• Your assignment: Quote, word for word, the line containing "This screenshot has" and all lines that follow it to the end of the records, with no pictures.
>>>>
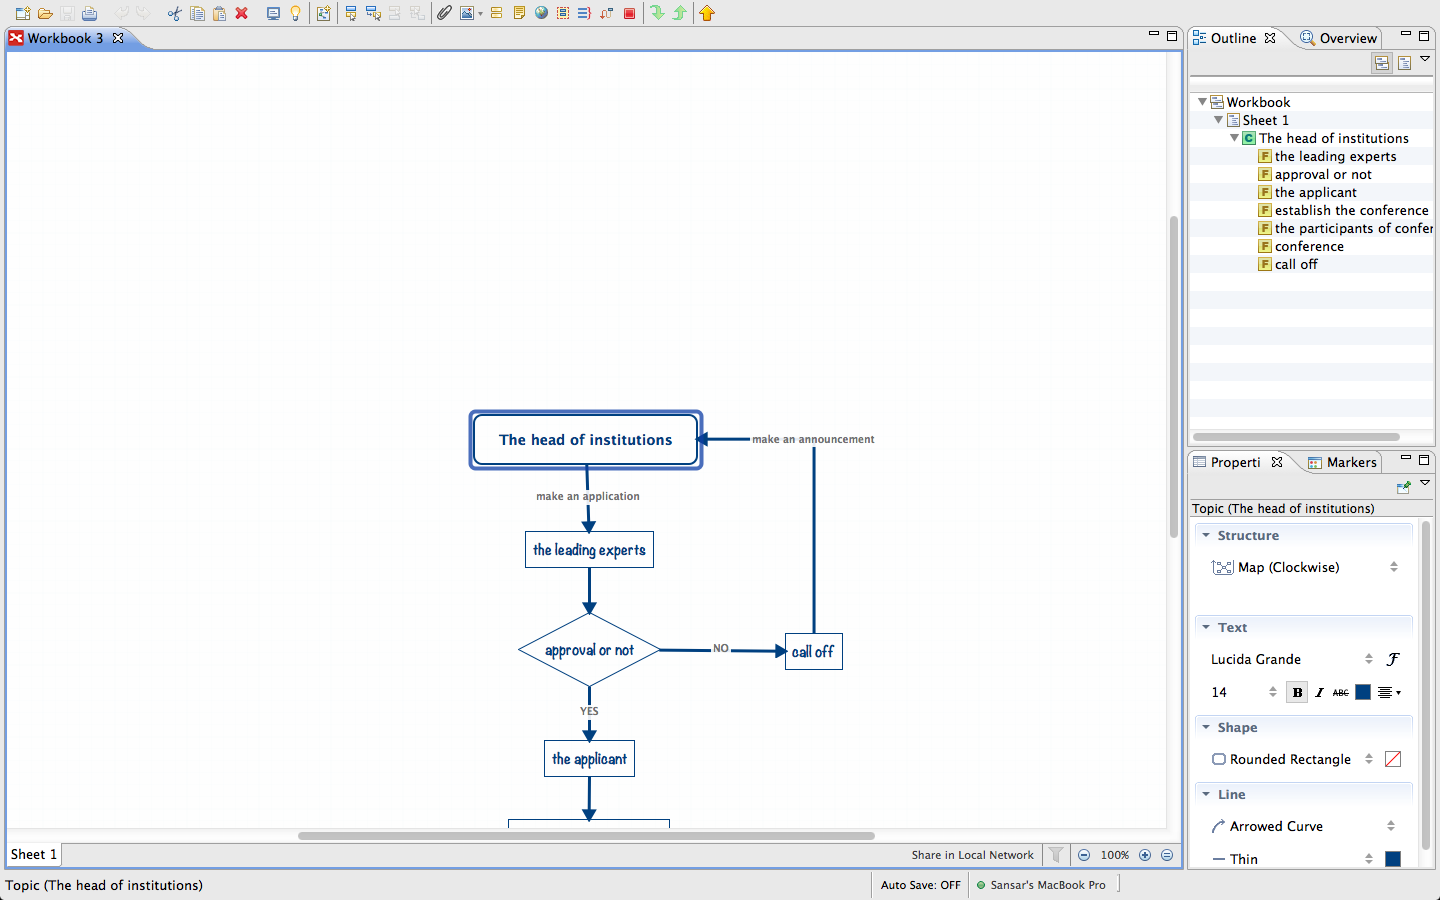Click the horizontal scrollbar below the canvas
The image size is (1440, 900).
tap(585, 837)
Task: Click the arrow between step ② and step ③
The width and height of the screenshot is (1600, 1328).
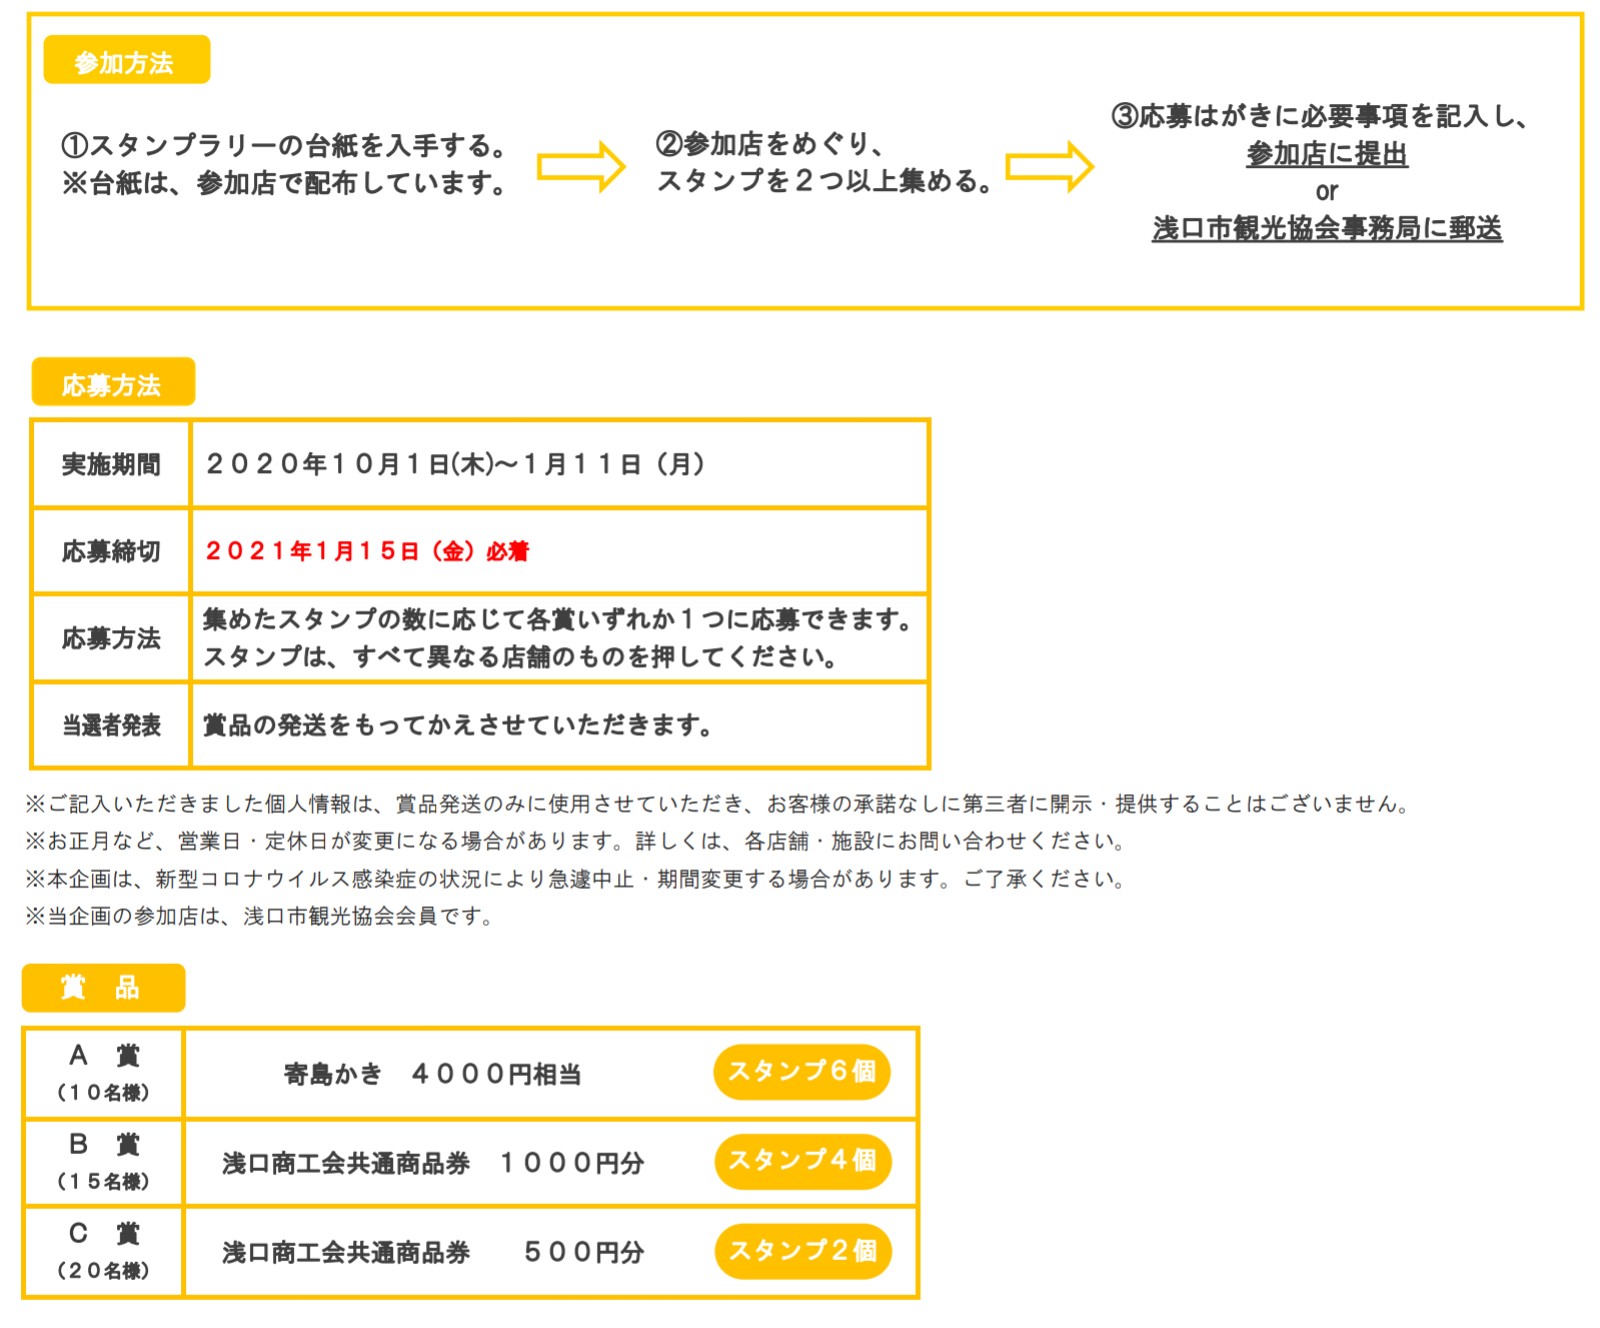Action: tap(1049, 166)
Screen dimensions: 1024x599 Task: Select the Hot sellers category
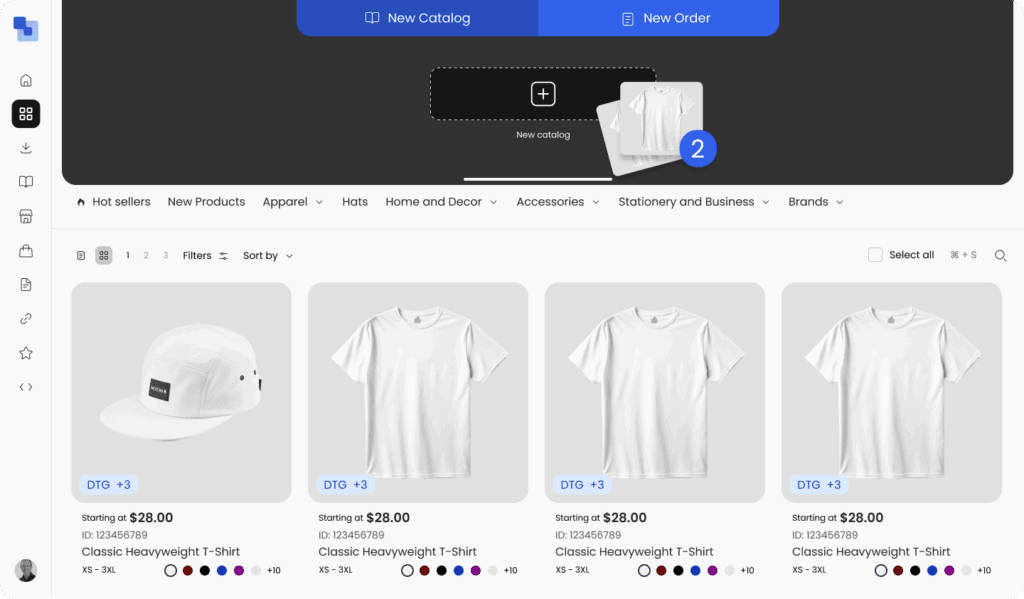coord(113,202)
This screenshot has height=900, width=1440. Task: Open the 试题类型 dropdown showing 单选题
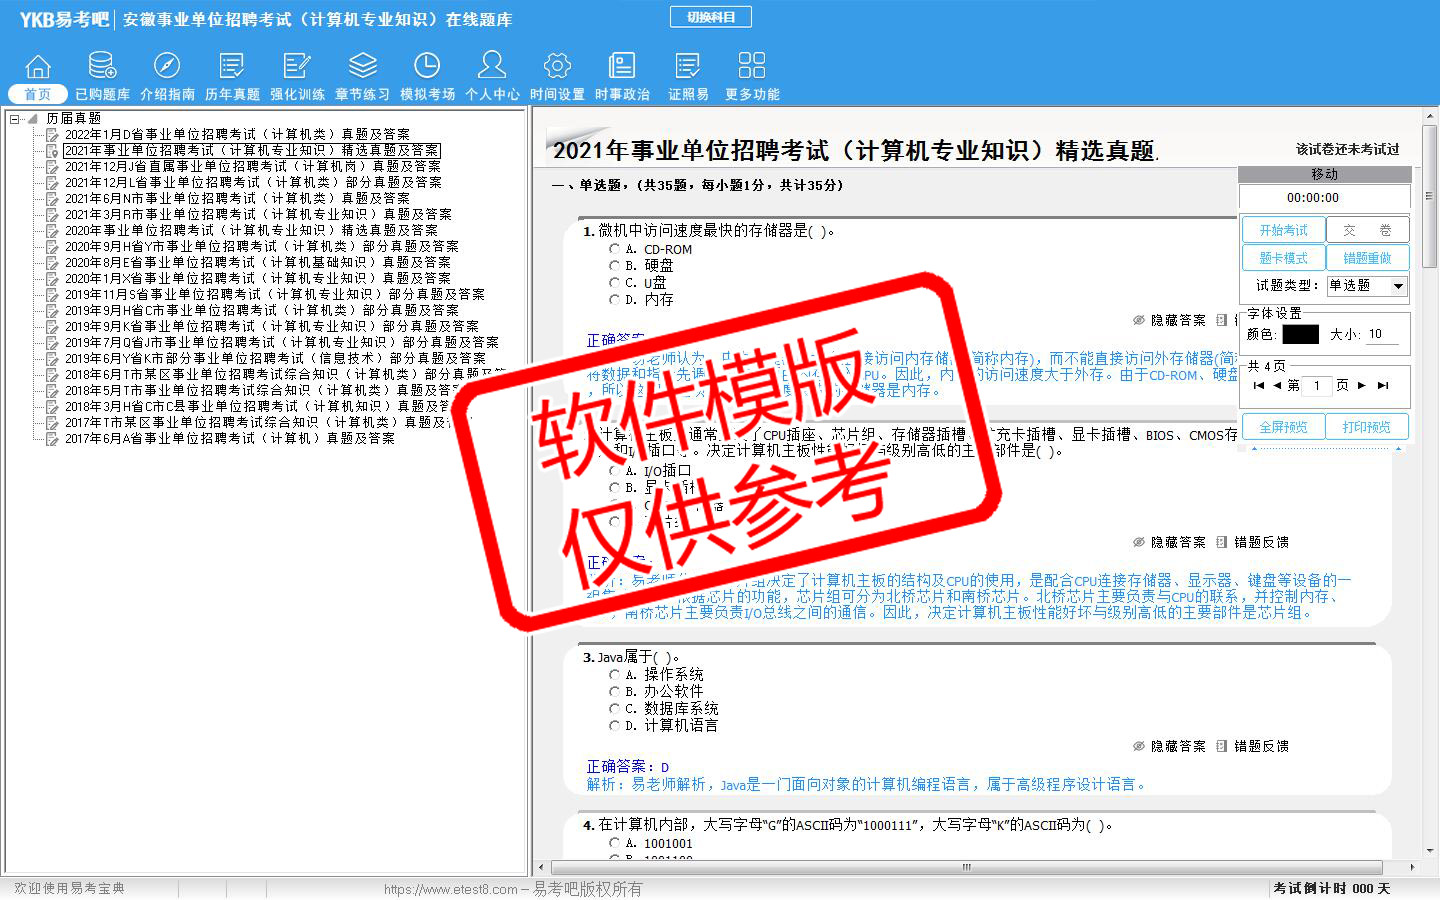[1397, 286]
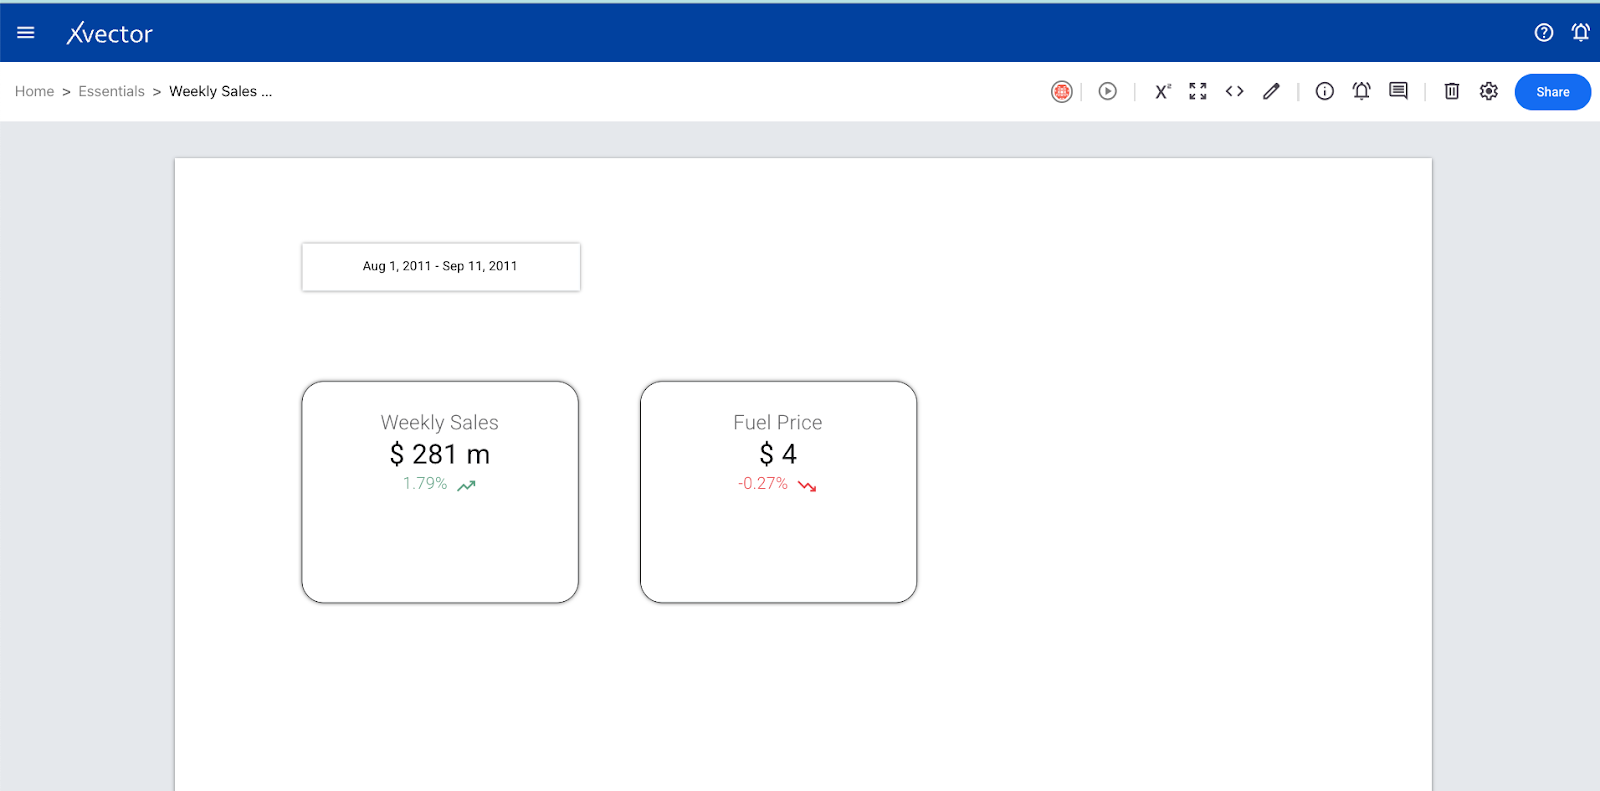Open the hamburger navigation menu

click(x=26, y=33)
<<<<
• Problem solution:
This screenshot has height=900, width=1440. Task: Open the 试题类型 dropdown showing 单选题
[1397, 286]
Open the hamburger navigation menu

click(x=26, y=33)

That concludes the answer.